### [Task goal]
Reproduce each of the following rows verbatim.

--- start of Raw records ---

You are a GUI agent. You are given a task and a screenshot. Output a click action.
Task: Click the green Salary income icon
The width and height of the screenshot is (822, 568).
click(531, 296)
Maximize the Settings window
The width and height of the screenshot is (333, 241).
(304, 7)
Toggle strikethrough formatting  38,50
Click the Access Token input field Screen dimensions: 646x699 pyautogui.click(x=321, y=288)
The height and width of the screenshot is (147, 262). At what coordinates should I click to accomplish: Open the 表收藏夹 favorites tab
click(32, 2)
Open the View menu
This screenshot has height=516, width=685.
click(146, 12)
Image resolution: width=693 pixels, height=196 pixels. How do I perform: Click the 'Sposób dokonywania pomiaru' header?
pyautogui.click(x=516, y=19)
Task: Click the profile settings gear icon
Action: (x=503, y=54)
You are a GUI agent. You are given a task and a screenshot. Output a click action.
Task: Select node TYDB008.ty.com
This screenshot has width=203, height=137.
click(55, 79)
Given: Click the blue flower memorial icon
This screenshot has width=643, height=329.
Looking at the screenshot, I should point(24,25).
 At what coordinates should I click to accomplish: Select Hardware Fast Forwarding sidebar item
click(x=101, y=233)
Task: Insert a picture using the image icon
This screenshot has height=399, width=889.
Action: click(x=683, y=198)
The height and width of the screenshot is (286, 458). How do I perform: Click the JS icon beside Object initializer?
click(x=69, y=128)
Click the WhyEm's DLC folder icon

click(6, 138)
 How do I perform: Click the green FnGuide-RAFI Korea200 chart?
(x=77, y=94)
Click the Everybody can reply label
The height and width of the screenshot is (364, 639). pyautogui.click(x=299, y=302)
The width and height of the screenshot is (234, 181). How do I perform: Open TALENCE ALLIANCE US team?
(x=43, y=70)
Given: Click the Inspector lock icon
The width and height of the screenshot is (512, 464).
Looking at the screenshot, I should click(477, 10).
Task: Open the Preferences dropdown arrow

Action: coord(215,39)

--- end of Raw records ---

### [Solution for this exercise]
You are a GUI agent. You are given a task and a screenshot. Output a click action.
Task: Click the green Salary income icon
The width and height of the screenshot is (822, 568).
click(531, 296)
Maximize the Settings window
The width and height of the screenshot is (333, 241).
(304, 7)
Toggle strikethrough formatting  38,50
Click the Access Token input field Screen dimensions: 646x699 pyautogui.click(x=321, y=288)
The height and width of the screenshot is (147, 262). At what coordinates should I click to accomplish: Open the 表收藏夹 favorites tab
click(32, 2)
Open the View menu
This screenshot has height=516, width=685.
click(146, 12)
Image resolution: width=693 pixels, height=196 pixels. How do I perform: Click the 'Sposób dokonywania pomiaru' header?
pyautogui.click(x=516, y=19)
Task: Click the profile settings gear icon
Action: (x=503, y=54)
You are a GUI agent. You are given a task and a screenshot. Output a click action.
Task: Select node TYDB008.ty.com
This screenshot has width=203, height=137.
click(55, 79)
Given: Click the blue flower memorial icon
This screenshot has width=643, height=329.
Looking at the screenshot, I should point(24,25).
 At what coordinates should I click to accomplish: Select Hardware Fast Forwarding sidebar item
click(x=101, y=233)
Task: Insert a picture using the image icon
This screenshot has height=399, width=889.
Action: click(x=683, y=198)
The height and width of the screenshot is (286, 458). How do I perform: Click the JS icon beside Object initializer?
click(x=69, y=128)
Click the WhyEm's DLC folder icon

click(6, 138)
 How do I perform: Click the green FnGuide-RAFI Korea200 chart?
(x=77, y=94)
Click the Everybody can reply label
The height and width of the screenshot is (364, 639). pyautogui.click(x=299, y=302)
The width and height of the screenshot is (234, 181). How do I perform: Open TALENCE ALLIANCE US team?
(x=43, y=70)
Given: Click the Inspector lock icon
The width and height of the screenshot is (512, 464).
Looking at the screenshot, I should click(477, 10).
Task: Open the Preferences dropdown arrow

Action: coord(215,39)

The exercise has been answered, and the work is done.